** Opening RECORD EXTRACTS block **
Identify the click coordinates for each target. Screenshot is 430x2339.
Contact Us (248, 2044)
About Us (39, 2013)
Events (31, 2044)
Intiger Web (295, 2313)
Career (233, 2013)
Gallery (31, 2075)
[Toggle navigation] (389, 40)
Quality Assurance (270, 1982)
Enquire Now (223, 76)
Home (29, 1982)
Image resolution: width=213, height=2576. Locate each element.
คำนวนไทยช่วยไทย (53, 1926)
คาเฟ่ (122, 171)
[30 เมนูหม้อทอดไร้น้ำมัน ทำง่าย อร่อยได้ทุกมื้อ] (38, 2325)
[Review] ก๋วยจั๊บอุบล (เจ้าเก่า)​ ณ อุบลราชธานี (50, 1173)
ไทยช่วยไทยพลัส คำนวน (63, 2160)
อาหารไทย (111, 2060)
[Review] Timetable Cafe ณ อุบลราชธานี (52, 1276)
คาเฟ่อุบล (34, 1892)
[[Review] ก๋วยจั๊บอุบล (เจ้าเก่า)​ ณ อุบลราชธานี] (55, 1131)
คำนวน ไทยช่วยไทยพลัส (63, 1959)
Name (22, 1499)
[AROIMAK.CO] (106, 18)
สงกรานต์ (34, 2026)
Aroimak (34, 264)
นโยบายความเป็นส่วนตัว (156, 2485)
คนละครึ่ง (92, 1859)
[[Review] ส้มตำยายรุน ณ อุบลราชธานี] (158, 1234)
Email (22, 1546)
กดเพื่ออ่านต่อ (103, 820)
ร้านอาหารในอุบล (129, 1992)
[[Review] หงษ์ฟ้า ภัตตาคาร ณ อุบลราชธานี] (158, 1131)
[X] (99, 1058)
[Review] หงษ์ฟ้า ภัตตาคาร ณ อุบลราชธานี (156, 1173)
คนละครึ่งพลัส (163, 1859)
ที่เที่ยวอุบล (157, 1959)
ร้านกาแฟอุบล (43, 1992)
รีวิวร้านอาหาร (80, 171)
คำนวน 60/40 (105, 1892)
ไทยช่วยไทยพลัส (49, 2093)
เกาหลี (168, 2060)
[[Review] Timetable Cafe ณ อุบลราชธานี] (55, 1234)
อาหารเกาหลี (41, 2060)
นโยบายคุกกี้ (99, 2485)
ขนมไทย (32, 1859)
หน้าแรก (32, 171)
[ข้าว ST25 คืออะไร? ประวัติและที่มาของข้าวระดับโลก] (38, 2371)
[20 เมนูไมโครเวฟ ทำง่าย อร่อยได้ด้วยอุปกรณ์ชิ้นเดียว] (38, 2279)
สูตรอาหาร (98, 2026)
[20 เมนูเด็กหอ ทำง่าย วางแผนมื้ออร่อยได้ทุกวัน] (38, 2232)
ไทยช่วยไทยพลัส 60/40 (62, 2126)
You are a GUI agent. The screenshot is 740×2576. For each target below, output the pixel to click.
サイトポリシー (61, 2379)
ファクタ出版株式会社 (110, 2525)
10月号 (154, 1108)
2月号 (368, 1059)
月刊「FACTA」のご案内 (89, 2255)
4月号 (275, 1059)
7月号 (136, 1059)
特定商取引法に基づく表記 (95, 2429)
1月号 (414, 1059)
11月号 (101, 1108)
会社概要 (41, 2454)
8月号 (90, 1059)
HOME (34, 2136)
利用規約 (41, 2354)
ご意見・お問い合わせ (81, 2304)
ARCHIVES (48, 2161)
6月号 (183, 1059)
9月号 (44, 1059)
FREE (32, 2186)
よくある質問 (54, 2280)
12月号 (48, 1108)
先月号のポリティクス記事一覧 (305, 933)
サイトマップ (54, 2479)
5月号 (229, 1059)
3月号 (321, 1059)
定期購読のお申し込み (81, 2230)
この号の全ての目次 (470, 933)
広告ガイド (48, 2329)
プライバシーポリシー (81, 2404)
** Closing RECORD EXTRACTS block **
** Opening RECORD EXTRACTS block **
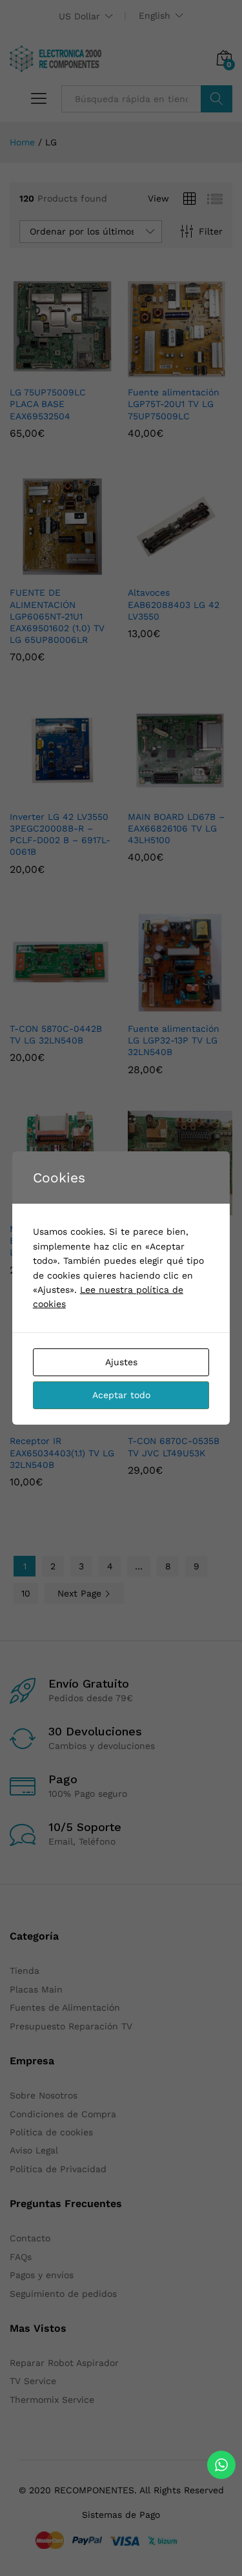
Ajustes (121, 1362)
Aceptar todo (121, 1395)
** Closing RECORD EXTRACTS block **
Using the listing above, copy exactly the line that contains "HOME (34, 2136)", the line that contains "プライバシーポリシー (81, 2404)", and each line that falls between them.

HOME (34, 2136)
利用規約 (41, 2354)
ご意見・お問い合わせ (81, 2304)
ARCHIVES (48, 2161)
6月号 (183, 1059)
9月号 (44, 1059)
FREE (32, 2186)
よくある質問 (54, 2280)
12月号 (48, 1108)
先月号のポリティクス記事一覧 (305, 933)
サイトマップ (54, 2479)
5月号 (229, 1059)
3月号 (321, 1059)
定期購読のお申し込み (81, 2230)
この号の全ての目次 (470, 933)
広告ガイド (48, 2329)
プライバシーポリシー (81, 2404)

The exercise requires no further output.